A situação se estende por todo o Brasil. Bruno Meurer de Souza, Operations Manager da DC Logistics Brasil, conta que a operação padrão tem trazido muitas dificuldades. Entre os principais problemas estão os custos diretos e indiretos envolvidos com a armazenagem nos portos e aeroportos. “Quanto maior o tempo de permanência da mercadoria no Recinto Alfandegado (porto, aeroporto ou porto seco) mais vai aumentando esse valor de armazenagem a ser pago. Existem ainda custos indiretos, como por exemplo, multas contratuais pela não entrega de alguma mercadoria; equipes que podem ficar sem ter o que produzir no atraso das matérias primas; etc”, exemplifica o gerente da DC Logistics, empresa que tem sede em Itajaí (SC), mas opera em diversos aeroportos no Brasil, como Porto Alegre, Curitiba, Belo Horizonte, Rio de Janeiro, Manaus, Recife e os três aeroportos alfandegados de Santa Catarina (Navegantes, Joinville e Florianópolis). Bruno avalia que a situação está mais crítica nas importações do que nas exportações. “Entendemos que, na importação, existe uma necessidade maior de controle por conta da arrecadação de impostos que precisam ser fiscalizadas de perto para evitar sonegação.
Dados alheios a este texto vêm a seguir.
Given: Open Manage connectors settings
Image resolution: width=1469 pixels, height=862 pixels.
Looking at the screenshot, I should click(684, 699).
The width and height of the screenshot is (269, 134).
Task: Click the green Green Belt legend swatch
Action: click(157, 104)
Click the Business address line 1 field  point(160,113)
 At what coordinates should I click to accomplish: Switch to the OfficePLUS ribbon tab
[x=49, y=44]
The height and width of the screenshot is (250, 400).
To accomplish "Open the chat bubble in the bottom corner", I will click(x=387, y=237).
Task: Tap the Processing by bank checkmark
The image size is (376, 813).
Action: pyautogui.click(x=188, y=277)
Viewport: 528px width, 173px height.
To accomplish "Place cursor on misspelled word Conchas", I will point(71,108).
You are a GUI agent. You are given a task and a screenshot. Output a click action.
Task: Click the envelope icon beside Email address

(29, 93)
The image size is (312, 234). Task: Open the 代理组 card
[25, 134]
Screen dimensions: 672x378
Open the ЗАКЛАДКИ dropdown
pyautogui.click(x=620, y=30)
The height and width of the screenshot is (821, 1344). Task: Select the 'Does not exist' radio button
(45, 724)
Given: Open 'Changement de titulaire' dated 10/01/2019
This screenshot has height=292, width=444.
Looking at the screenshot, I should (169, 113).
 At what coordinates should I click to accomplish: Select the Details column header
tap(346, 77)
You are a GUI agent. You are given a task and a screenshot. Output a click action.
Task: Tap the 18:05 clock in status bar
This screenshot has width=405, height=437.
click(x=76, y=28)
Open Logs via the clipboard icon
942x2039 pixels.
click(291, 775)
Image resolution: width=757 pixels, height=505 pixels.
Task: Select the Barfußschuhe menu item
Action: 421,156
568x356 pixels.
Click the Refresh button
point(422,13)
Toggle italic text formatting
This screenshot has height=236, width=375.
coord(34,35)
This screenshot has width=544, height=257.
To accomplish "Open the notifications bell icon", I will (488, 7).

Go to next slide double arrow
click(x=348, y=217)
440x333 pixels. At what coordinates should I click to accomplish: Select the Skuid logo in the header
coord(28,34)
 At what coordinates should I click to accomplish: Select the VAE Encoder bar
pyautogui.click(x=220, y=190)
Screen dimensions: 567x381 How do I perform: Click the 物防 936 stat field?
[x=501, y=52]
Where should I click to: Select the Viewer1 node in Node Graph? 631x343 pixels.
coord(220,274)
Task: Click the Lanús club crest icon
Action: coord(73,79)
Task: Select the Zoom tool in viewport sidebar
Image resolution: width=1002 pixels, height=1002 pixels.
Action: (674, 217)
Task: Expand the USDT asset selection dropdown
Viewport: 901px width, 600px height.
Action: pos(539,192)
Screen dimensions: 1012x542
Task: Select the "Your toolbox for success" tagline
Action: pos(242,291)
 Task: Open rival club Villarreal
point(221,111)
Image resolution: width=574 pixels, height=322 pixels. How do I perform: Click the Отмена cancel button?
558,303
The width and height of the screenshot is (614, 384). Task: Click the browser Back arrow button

Já na exportação, não há essa necessidade tão grande visto que o número de mercadorias com incidência de imposto de exportação é muito menor”.
Lourival Martins lembra que, apesar de a Balança Comercial registrar quedas expressivas nas importações brasileiras, alguns produtos, como os médicos hospitalares, que utilizam bastante o modal aéreo, não tiveram sua demanda retraída, uma vez que são essenciais à saúde e ao mercado. “Com esses produtos, que justamente necessitam da anuência da Anvisa, ocorre perda de mercadorias, situações em que é preciso devolver ou destruir a carga, e isso acaba aumentando o custo agregado, onerando o importador e o consumidor”. Para ele, a falta de efetivo chega a ser um “descaso”, uma vez que não foi feito um trabalho suficiente de substituição dos profissionais concursados em processo de aposentadoria, e tampouco um estudo de acompanhamento da demanda por fiscais em relação ao volume de cargas. “O último concurso foi há cerca de 2 anos, e mesmo assim, ele acrescentou pouco mais de 400 profissionais ao mercado em todo o Brasil, o que é muito pouco para distribuir entre todos os postos alfandegados”.
Quanto às Forças-Tarefa, Martins acredita que, além de serem soluções paliativas, acabam por desencorajar a fidelidade do importador para com os portos ou aeroportos, prejudicando inclusive as negociações: “o despachante acompanha o tempo de liberação de um ou outro aeroporto, e faz a sua escolha de acordo com o que está mais rápido, o que acaba inclusive formando os próximos gargalos, e assim sucessivamente”.